───── Given information

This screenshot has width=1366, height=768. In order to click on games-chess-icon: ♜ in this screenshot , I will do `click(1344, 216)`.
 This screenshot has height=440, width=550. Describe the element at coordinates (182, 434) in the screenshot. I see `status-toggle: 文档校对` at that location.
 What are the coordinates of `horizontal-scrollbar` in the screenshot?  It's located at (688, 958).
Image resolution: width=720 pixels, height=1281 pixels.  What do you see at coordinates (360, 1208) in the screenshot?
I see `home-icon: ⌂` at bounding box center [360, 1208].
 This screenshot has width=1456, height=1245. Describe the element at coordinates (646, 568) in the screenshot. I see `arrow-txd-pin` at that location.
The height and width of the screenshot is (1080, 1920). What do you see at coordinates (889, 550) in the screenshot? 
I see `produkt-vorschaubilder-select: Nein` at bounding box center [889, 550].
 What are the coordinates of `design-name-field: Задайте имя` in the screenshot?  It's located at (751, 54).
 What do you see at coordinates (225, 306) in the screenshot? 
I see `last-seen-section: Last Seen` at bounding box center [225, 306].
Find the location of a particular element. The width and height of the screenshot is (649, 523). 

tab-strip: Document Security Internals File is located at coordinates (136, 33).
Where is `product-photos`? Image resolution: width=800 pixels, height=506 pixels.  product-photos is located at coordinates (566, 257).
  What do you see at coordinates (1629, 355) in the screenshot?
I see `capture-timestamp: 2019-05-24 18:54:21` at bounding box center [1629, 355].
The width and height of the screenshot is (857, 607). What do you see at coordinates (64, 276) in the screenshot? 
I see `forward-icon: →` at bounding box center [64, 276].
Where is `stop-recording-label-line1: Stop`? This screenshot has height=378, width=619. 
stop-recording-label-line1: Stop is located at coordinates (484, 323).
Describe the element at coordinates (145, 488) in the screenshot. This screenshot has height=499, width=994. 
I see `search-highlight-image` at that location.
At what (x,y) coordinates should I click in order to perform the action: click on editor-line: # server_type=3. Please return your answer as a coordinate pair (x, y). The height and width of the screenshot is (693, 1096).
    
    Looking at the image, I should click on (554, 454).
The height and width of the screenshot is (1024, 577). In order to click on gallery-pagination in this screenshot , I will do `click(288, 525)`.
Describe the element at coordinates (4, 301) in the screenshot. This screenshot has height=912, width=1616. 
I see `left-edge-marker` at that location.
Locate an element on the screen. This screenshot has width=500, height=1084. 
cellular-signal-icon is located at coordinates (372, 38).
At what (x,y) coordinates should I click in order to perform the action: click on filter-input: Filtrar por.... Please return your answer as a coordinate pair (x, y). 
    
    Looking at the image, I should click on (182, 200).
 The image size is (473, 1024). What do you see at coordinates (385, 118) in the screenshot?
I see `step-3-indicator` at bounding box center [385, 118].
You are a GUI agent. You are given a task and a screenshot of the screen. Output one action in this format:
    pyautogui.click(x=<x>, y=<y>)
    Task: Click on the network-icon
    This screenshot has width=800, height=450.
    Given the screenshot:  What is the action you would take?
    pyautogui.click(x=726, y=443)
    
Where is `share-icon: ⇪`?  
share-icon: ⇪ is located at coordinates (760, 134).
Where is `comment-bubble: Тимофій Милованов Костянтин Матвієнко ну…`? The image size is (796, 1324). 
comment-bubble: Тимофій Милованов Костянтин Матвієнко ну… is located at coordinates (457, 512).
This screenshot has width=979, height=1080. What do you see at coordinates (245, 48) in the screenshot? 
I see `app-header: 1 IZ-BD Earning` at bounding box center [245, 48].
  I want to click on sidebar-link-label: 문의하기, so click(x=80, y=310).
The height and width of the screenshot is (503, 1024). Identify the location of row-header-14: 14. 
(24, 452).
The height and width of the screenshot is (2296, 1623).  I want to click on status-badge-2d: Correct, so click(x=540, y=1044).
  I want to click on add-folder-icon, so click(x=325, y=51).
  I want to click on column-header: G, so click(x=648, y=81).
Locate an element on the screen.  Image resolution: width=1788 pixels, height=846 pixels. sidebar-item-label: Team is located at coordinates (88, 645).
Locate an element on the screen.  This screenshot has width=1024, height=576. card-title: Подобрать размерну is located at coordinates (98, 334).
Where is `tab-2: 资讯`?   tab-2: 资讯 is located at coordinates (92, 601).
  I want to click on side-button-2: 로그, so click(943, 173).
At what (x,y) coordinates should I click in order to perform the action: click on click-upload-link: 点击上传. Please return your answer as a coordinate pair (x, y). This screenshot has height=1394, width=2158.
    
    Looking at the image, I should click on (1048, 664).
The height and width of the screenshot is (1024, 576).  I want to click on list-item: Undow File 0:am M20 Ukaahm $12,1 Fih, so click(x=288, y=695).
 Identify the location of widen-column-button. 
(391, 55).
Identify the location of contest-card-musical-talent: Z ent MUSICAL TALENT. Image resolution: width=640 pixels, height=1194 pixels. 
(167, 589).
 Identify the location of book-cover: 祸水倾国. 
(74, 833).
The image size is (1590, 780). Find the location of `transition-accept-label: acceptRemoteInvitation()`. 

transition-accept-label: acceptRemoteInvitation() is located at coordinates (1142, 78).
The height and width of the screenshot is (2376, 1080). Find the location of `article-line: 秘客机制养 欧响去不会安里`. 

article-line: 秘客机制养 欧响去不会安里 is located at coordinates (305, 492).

──────────

▶ [Task description]: Rewrite all the rows above, swapping "Identify the location of" for "Point out the position of" wherever it appears and leaving everything else unchanged.

▶ [The completed task]:
This screenshot has width=1366, height=768. In order to click on games-chess-icon: ♜ in this screenshot , I will do `click(1344, 216)`.
 This screenshot has height=440, width=550. Describe the element at coordinates (182, 434) in the screenshot. I see `status-toggle: 文档校对` at that location.
 What are the coordinates of `horizontal-scrollbar` in the screenshot?  It's located at (688, 958).
Image resolution: width=720 pixels, height=1281 pixels.  What do you see at coordinates (360, 1208) in the screenshot?
I see `home-icon: ⌂` at bounding box center [360, 1208].
 This screenshot has width=1456, height=1245. Describe the element at coordinates (646, 568) in the screenshot. I see `arrow-txd-pin` at that location.
The height and width of the screenshot is (1080, 1920). What do you see at coordinates (889, 550) in the screenshot? 
I see `produkt-vorschaubilder-select: Nein` at bounding box center [889, 550].
 What are the coordinates of `design-name-field: Задайте имя` in the screenshot?  It's located at (751, 54).
 What do you see at coordinates (225, 306) in the screenshot? 
I see `last-seen-section: Last Seen` at bounding box center [225, 306].
Find the location of a particular element. The width and height of the screenshot is (649, 523). 

tab-strip: Document Security Internals File is located at coordinates (136, 33).
Where is `product-photos`? Image resolution: width=800 pixels, height=506 pixels.  product-photos is located at coordinates (566, 257).
  What do you see at coordinates (1629, 355) in the screenshot?
I see `capture-timestamp: 2019-05-24 18:54:21` at bounding box center [1629, 355].
The width and height of the screenshot is (857, 607). What do you see at coordinates (64, 276) in the screenshot? 
I see `forward-icon: →` at bounding box center [64, 276].
Where is `stop-recording-label-line1: Stop`? This screenshot has height=378, width=619. 
stop-recording-label-line1: Stop is located at coordinates (484, 323).
Describe the element at coordinates (145, 488) in the screenshot. This screenshot has height=499, width=994. 
I see `search-highlight-image` at that location.
At what (x,y) coordinates should I click in order to perform the action: click on editor-line: # server_type=3. Please return your answer as a coordinate pair (x, y). The height and width of the screenshot is (693, 1096).
    
    Looking at the image, I should click on (554, 454).
The height and width of the screenshot is (1024, 577). In order to click on gallery-pagination in this screenshot , I will do `click(288, 525)`.
Describe the element at coordinates (4, 301) in the screenshot. This screenshot has height=912, width=1616. 
I see `left-edge-marker` at that location.
Locate an element on the screen. This screenshot has width=500, height=1084. 
cellular-signal-icon is located at coordinates (372, 38).
At what (x,y) coordinates should I click in order to perform the action: click on filter-input: Filtrar por.... Please return your answer as a coordinate pair (x, y). 
    
    Looking at the image, I should click on (182, 200).
 The image size is (473, 1024). What do you see at coordinates (385, 118) in the screenshot?
I see `step-3-indicator` at bounding box center [385, 118].
You are a GUI agent. You are given a task and a screenshot of the screen. Output one action in this format:
    pyautogui.click(x=<x>, y=<y>)
    Task: Click on the network-icon
    This screenshot has width=800, height=450.
    Given the screenshot:  What is the action you would take?
    pyautogui.click(x=726, y=443)
    
Where is `share-icon: ⇪`?  
share-icon: ⇪ is located at coordinates (760, 134).
Where is `comment-bubble: Тимофій Милованов Костянтин Матвієнко ну…`? The image size is (796, 1324). 
comment-bubble: Тимофій Милованов Костянтин Матвієнко ну… is located at coordinates (457, 512).
This screenshot has width=979, height=1080. What do you see at coordinates (245, 48) in the screenshot? 
I see `app-header: 1 IZ-BD Earning` at bounding box center [245, 48].
  I want to click on sidebar-link-label: 문의하기, so click(x=80, y=310).
The height and width of the screenshot is (503, 1024). Point out the position of row-header-14: 14. 
(24, 452).
The height and width of the screenshot is (2296, 1623).  I want to click on status-badge-2d: Correct, so click(x=540, y=1044).
  I want to click on add-folder-icon, so click(x=325, y=51).
  I want to click on column-header: G, so click(x=648, y=81).
Locate an element on the screen.  Image resolution: width=1788 pixels, height=846 pixels. sidebar-item-label: Team is located at coordinates (88, 645).
Locate an element on the screen.  This screenshot has width=1024, height=576. card-title: Подобрать размерну is located at coordinates (98, 334).
Where is `tab-2: 资讯`?   tab-2: 资讯 is located at coordinates (92, 601).
  I want to click on side-button-2: 로그, so click(943, 173).
At what (x,y) coordinates should I click in order to perform the action: click on click-upload-link: 点击上传. Please return your answer as a coordinate pair (x, y). This screenshot has height=1394, width=2158.
    
    Looking at the image, I should click on (1048, 664).
The height and width of the screenshot is (1024, 576).  I want to click on list-item: Undow File 0:am M20 Ukaahm $12,1 Fih, so click(x=288, y=695).
 Point out the position of widen-column-button. 
(391, 55).
Point out the position of contest-card-musical-talent: Z ent MUSICAL TALENT. Image resolution: width=640 pixels, height=1194 pixels. 
(167, 589).
 Point out the position of book-cover: 祸水倾国. 
(74, 833).
The image size is (1590, 780). Find the location of `transition-accept-label: acceptRemoteInvitation()`. 

transition-accept-label: acceptRemoteInvitation() is located at coordinates (1142, 78).
The height and width of the screenshot is (2376, 1080). Find the location of `article-line: 秘客机制养 欧响去不会安里`. 

article-line: 秘客机制养 欧响去不会安里 is located at coordinates (305, 492).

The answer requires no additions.